It would be nice if I could get the dirs operation to use aliases in addition to the default home directory ~. For example, if I move around a lot in the subdirectories of ~/Documents/MyBaseDir/MyCodeCheckout, then instead of...

user1> dirs
~/Documents/MyBaseDir/MyCodeCheckout/src/main/resource, ~/Documents/MyBaseDir/MyCodeCheckout/src/test/java/testdir1

...I'd like to get dirs (and pushd and popd) to display something like:

user1> dirs
~code1/src/main/resource, ~code1/src/test/java/testdir1

Notice in this post, that the latter output doesn't even need a scroll bar.

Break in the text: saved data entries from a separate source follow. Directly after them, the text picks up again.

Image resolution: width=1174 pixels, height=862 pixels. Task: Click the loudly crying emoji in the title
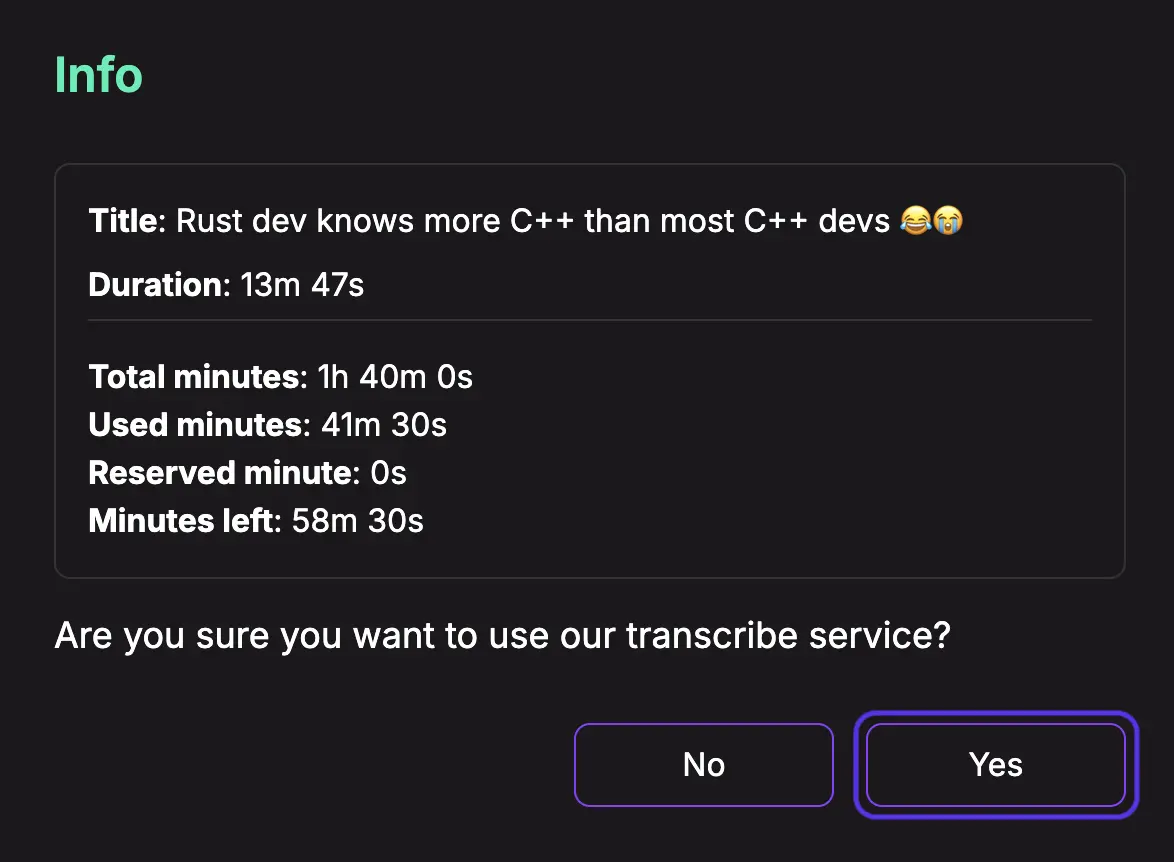tap(948, 220)
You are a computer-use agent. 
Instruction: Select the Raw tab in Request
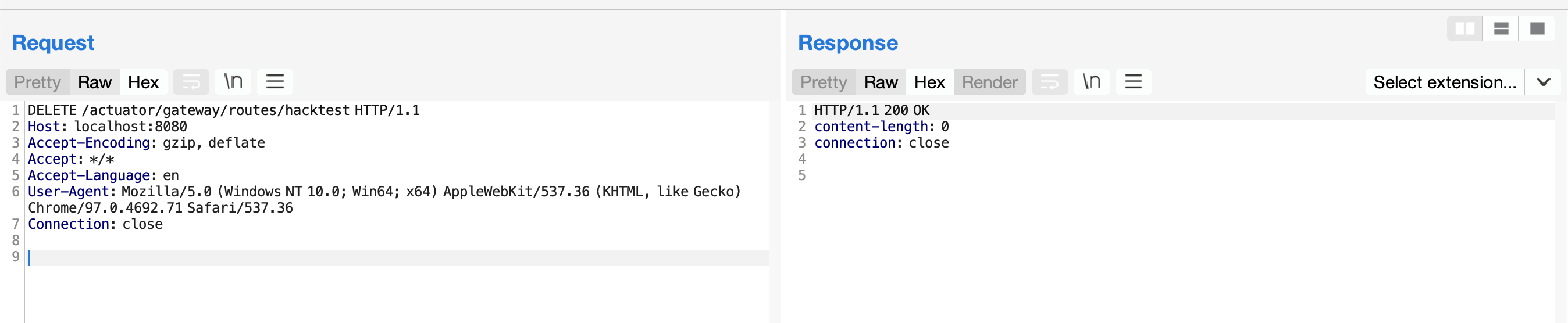[94, 82]
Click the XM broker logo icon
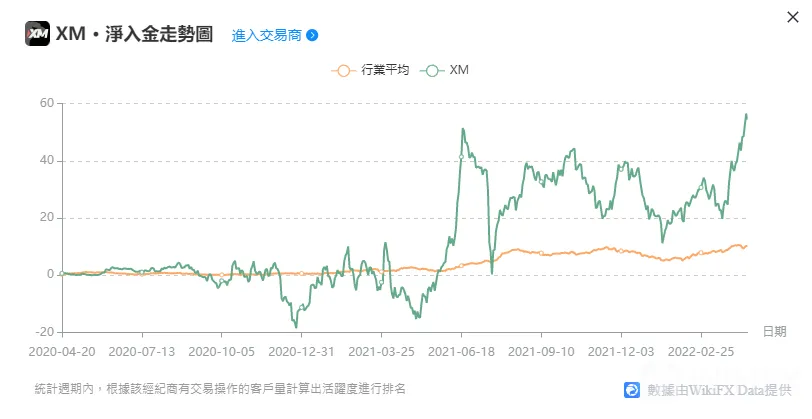 pyautogui.click(x=37, y=34)
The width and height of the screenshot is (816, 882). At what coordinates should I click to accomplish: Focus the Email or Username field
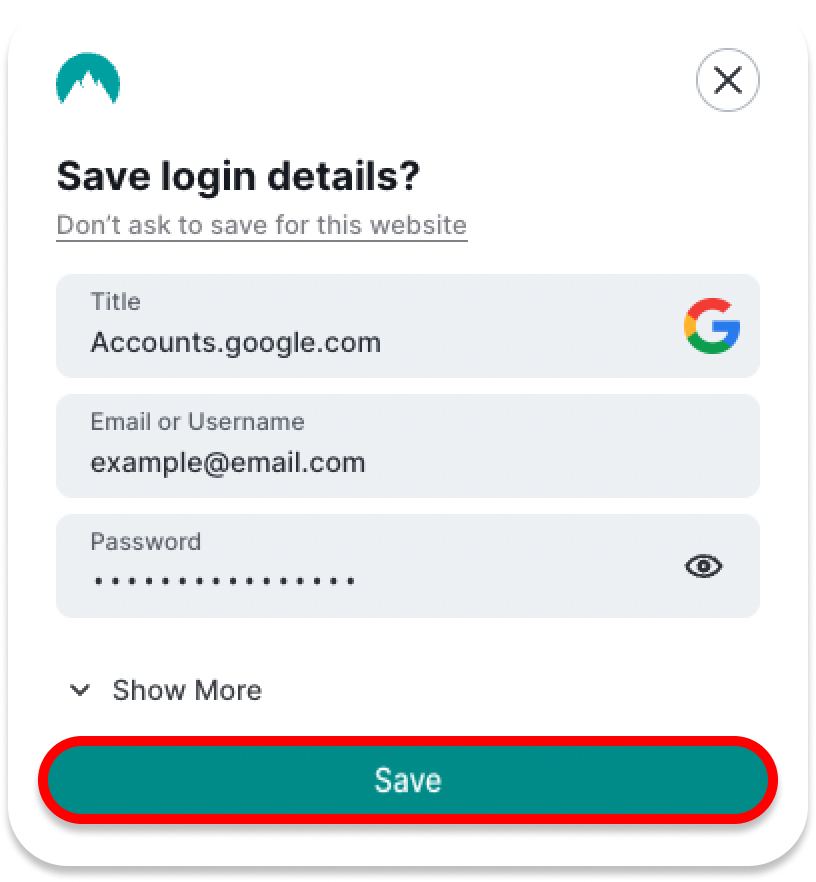408,446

In the typical command prompt window, it would cut down significantly on wrapping, which is a pain to decipher.

I've recently found the -v flag to the dirs command, which makes the above output look like this:

user1> dirs -v
0  ~/Documents/MyBaseDir/MyCodeCheckout/src/main/resource
1  ~/Documents/MyBaseDir/MyCodeCheckout/src/test/java/testdir1

This would be sufficient, and I can get this behavior by default by using:

alias dirs='dirs -v'

The only downside to that is that I can't find a way to get pushd or popd to use the same format when they display the same list. Despite bash documentation saying that a dirs operation is performed upon successful completion of both commands, it seems that the alias above does not expand into their realm.

Any further ideas would be appreciated.